How about this: Let's bring support for multiple ES clusters into 5.7,
which should allow us to lay the grounds for "index families" as we'll
learn what needs to be done for different settings per cluster etc.

--Gunnar

2016-04-20 22:21 GMT+02:00 Sanne Grinovero <sanne(a)hibernate.org&gt;:

...
 In the context of implementing Elasticsearch support for Hibernate
 Search, there's a recurring need to transform the domain model to the
 "Document" representation using a strategy which depends on the
 storage choice, i.e. Lucene vs Elasticsearch.

 For example Guillaume working on HSEARCH-2067 needs to associate the
 entities document builder with a FieldBridge choice which needs to
 know if the output document will be indexed in ES, rather than Lucene.

 The choice of FieldBridge implementation affects the DocumentBuilder
 bound to each type; this implies that we're "tainting" the
 DocumentBuilder for all instance of a type.

 The abstraction of "IndexManager" is meant to initialize and manage an
 *index* - but remember that there's no guarantee that a single type is
 bound to a single index (and so to a single IndexManager).

  - We have the case of a single type being spread out on multiple
 indexes, using Sharding.
  - We also have the opposite, of multiple different types sharing and index
  - Subtypes of indexed types can opt to be indexed in a different type
  - All of two above can be mixed freely, as there's a clear
 distinction between type (identified by a Class) and index (identified
 by a String)

 [I'm not stating that the above facts are necessarily all required,
 just that they are currently supported.. so we could in theory discuss
 taking away some of this flexibility now, but implementing such
 restrictions would need to wait for version 6.0.]

 When a Query is run on a type A, we're transparently running the query
 on all indexes of shards containing A, and also its indexed subtypes
 on different indexes. We're also filtering out incompatible types
 transparently, if any of these sub-indexes are shared with other
 types.
 We also allow running a FullTextQuery on multiple, unrelated types and
 the same rules apply.

 To perform such a Query on multiple indexes, the trick currently used
 with Lucene based backends is the usage of MultiReaders: we wrap
 multiple indexes and present them as one index reader to the query
 engine, it's a "unified view" on which the query is performed.

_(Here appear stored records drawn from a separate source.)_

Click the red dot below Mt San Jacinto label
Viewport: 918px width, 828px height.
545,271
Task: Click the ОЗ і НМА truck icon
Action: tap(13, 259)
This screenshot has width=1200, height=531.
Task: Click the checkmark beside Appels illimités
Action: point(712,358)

 For obvious reasons we can not wrap a MultiReader across both Lucene
 indexes and Elasticsearch's query capabilities (or maybe we could
 eventually, but that's a whole lot of R&D to be done for questionable
 usefulness).

 So, we need to introduce a new concept: something like "index
 families" to properly abstract the boundaries as clearly some indexes
 can work together better within the same kind than with indexes of
 other kind.
 Stuff indexed in Lucene embedded would belong to a family A, stuff in
 the Elasticsearch cluster would be family B, and I guess one might
 have a secondary independent Elasticsearch cluster which would need to
 be in a different family C, or eventually a Solr cluster in yet
 another separated family.

 Such an "index family" would give us:
  - a place were the connection settings, connections pools are handled
 for Elasticsearch
  - clear boundaries about which types can be queried "as one": only
 the types in the same family, and subtypes might be allowed a
 different index but it must live in the same family. Same for
 Sharding.
  - a reasonable place to query for which "kind of storage" is being
 used for a specific type
  - An Analyzer might exist only within a family (Defined on one ES
 cluster, not on the other)
  - We have a long standing issue with Similarity: you can only have
 one in a group of indexes, but the group concept is undefined (and
 only loosely validatable)
  - And "index family" could have a type, therefore define what kind of
 FieldBridge(s) need to be generated

 I'm not saying that this is all blocking for 5.6. My proposal is to
 see if we agree on such a design as a longer term objective (set some
 foundation in 5.7, finalize for 6).

 For 5.6 I'd be happy enough to essentially document that there's only
 one family allowed, which allows us to cut some corners like:
  - single set of Analyzers to validate
  - know that the Search instance is fully using ES exclusively, or
 Lucene exclusively
  - know that all IndexManagers are connected to the same set of ES
 nodes (if using ES)

 So not much changing.. just hope this helps in shaping our internals
 with an eye on the next step, and make sure that the listed
 limitations which we've been accepting already can be clearly
 documented.

 It would be great to already have the basics for index families in
 place, for example to define the proper API to read metadata for a
 type (like Guillaume is needing), and to cleanup some things, such as
 make the Similarity definition clearly associated to such a thing.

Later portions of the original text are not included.